* **Tindakan yang Diminta A**
Ringkaslah dalam bentuk daftar butir paragraf kutipan tentang baliho politik yang diawali kata "Desvian Bandarsyah yang merupakan". Pertahankan fakta-fakta utamanya.
* **Tindakan yang Diminta B**
Teruskan kutipan tentang baliho politik ini dengan beberapa paragraf baru yang dimulai sesudah kalimat terakhirnya.

Baliho Politik Tanda Hilangnya Empati Elite di Tengah Pandemi Covid-19
Pembangunan yang mekanistis akhirnya menyebabkan keringnya nilai-nilai kemanusiaan. Desvian Bandarsyah, Dekan FKIP Universitas Hamka, Jakarta, menyatakan, hal itu terlihat dengan dipasangnya baliho elite saat pandemi.
Oleh
Edna C Pattisina
·3 menit baca
JAKARTA, KOMPAS — Pembangunan yang mekanistis pada akhirnya menyebabkan keringnya nilai-nilai kemanusiaan. Hal itu justru mengingkari tujuan awal dari kemerdekaan RI, yaitu untuk melawan penjajahan dan menegakkan keadilan.
Desvian Bandarsyah yang merupakan Dekan Fakultas Keguruan dan Ilmu Pengetahuan Universitas Hamka, Jakarta, dalam diskusi virtual bertajuk ”76 Tahun Kemerdekaan Indonesia dalam Perspektif HAM”, Rabu (18/8/2021), menyatakan, hilangnya nilai-nilai kemanusiaan itu tampak nyata ketika elite partai masih bisa memasang baliho di tengah-tengah pandemi Covid-19.

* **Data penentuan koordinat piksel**
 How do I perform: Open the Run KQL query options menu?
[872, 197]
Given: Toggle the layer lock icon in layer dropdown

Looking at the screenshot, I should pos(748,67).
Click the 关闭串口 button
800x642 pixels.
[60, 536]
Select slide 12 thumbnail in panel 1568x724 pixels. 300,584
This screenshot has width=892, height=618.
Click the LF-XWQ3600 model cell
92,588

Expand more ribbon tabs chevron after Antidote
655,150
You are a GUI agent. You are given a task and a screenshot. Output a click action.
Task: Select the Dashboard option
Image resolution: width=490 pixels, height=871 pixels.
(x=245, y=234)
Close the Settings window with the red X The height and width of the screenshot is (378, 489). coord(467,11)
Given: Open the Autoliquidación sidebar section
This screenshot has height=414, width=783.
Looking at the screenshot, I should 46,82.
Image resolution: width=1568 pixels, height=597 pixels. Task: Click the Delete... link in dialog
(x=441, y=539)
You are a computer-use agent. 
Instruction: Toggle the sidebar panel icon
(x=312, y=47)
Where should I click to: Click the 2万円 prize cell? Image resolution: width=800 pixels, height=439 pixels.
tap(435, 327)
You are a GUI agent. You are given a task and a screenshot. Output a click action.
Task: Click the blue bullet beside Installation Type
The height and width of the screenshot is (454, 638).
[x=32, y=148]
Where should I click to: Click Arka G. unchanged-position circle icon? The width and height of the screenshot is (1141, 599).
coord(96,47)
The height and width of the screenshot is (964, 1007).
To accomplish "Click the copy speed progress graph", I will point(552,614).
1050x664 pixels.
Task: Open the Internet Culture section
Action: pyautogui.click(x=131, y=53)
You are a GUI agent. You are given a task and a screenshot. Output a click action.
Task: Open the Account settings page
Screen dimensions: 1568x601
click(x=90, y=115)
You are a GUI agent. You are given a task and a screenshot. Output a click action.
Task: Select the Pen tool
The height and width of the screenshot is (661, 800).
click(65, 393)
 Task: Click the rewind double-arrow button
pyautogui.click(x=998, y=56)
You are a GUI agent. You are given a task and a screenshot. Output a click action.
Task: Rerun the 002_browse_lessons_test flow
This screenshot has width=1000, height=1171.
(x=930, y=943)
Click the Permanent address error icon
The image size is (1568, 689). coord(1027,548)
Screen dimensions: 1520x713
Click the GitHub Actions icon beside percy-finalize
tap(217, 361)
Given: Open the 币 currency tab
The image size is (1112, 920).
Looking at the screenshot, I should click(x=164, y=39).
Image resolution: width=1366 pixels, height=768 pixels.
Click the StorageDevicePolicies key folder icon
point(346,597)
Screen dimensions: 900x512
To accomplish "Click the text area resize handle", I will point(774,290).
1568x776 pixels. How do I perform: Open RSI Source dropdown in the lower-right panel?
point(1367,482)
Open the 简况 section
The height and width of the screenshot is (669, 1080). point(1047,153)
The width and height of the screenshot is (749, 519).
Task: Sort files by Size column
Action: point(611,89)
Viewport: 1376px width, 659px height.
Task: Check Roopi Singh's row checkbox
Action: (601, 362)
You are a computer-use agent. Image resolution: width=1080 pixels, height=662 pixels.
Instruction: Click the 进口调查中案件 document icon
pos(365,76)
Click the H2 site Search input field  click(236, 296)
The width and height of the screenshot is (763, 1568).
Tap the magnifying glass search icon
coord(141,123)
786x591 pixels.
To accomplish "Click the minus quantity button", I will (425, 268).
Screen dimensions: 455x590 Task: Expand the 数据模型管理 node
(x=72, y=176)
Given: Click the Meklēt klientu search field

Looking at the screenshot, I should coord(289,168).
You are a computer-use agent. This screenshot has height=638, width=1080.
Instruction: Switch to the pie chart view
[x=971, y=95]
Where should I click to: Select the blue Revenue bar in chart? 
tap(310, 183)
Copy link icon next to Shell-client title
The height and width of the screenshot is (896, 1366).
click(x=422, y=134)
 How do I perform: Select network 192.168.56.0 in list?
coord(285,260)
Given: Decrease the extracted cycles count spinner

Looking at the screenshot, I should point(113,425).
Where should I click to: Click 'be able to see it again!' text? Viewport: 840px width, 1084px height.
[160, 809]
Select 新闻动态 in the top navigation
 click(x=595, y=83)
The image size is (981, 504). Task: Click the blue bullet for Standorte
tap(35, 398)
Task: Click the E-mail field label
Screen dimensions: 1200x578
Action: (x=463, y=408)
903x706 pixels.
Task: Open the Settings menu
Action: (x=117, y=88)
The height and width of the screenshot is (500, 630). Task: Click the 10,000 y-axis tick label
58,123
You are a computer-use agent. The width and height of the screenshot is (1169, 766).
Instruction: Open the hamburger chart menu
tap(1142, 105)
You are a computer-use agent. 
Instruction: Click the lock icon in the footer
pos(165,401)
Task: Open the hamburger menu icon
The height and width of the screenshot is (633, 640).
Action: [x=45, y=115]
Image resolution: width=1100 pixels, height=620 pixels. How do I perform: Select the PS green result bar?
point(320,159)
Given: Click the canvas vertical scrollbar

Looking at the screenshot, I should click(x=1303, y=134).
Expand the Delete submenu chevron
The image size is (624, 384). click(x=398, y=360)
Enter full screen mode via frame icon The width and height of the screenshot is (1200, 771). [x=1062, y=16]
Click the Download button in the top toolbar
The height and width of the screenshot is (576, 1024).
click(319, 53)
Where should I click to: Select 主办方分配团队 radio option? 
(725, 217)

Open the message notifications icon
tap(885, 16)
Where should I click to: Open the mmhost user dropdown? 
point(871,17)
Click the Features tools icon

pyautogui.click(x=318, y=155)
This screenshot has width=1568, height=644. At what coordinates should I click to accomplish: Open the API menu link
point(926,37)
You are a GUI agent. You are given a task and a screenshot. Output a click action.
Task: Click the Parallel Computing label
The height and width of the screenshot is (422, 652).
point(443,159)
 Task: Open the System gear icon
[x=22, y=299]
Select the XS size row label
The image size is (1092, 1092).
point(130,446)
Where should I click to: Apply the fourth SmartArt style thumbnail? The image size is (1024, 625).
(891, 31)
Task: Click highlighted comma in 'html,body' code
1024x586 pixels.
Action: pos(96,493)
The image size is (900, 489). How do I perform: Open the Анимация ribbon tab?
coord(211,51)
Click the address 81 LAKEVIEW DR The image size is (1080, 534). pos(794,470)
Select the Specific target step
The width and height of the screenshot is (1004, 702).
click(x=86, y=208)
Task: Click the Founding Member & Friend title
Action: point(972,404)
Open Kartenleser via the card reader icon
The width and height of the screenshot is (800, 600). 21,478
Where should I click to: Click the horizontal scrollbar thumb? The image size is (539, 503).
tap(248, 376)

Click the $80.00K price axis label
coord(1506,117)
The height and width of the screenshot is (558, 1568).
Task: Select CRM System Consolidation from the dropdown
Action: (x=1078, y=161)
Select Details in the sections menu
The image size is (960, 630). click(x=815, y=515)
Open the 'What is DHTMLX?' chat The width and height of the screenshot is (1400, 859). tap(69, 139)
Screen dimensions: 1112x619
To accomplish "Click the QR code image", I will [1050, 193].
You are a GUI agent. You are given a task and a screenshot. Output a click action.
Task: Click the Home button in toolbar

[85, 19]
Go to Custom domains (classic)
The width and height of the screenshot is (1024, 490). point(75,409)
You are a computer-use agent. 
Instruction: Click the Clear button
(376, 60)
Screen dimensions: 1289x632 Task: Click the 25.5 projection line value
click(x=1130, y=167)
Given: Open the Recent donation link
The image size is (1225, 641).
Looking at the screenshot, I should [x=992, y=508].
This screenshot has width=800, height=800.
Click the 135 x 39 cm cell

* **Ruang Jawaban A**
- Pembicara: Desvian Bandarsyah, Dekan Fakultas Keguruan dan Ilmu Pengetahuan Universitas Hamka, Jakarta.
- Forum: diskusi virtual bertajuk "76 Tahun Kemerdekaan Indonesia dalam Perspektif HAM", Rabu (18/8/2021).
- Pernyataan: hilangnya nilai-nilai kemanusiaan tampak nyata ketika elite partai masih bisa memasang baliho di tengah pandemi Covid-19.

* **Ruang Jawaban B**
”Karena tidak ada lagi empati yang bisa melihat kepedihan hidup masyarakat saat ini,” kata Desvian.
Parpol, tambah Desvian, hanya bicara persoalan sempit, kepentingan primordial, dan kepentingan sendirinya. Parpol tidak mengusung isu-isu strategis, seperti ketika Bung Karno menulis Indonesia Menggugat. Sementara itu, pembangunan saat ini dihitung secara mekanis, di mana yang menjadi variabel adalah angka-angka, seperti pertumbuhan, modal asing, inflasi, dan konglomerasi. Justru angka-angka statistik ini menutup empati dari para tokoh dan masyarakat kelas menengah kepada sebagian besar masyarakat yang tidak punya akses dan tidak diakomodasi negara untuk mendapatkan keadilan dan kemakmuran.
Karena tidak ada lagi empati yang bisa melihat kepedihan hidup masyarakat saat ini. (Desvian Bandarsyah, Dekan Fakultas Keguruan dan Ilmu Pengetahuan Universitas Hamka, Jakarta)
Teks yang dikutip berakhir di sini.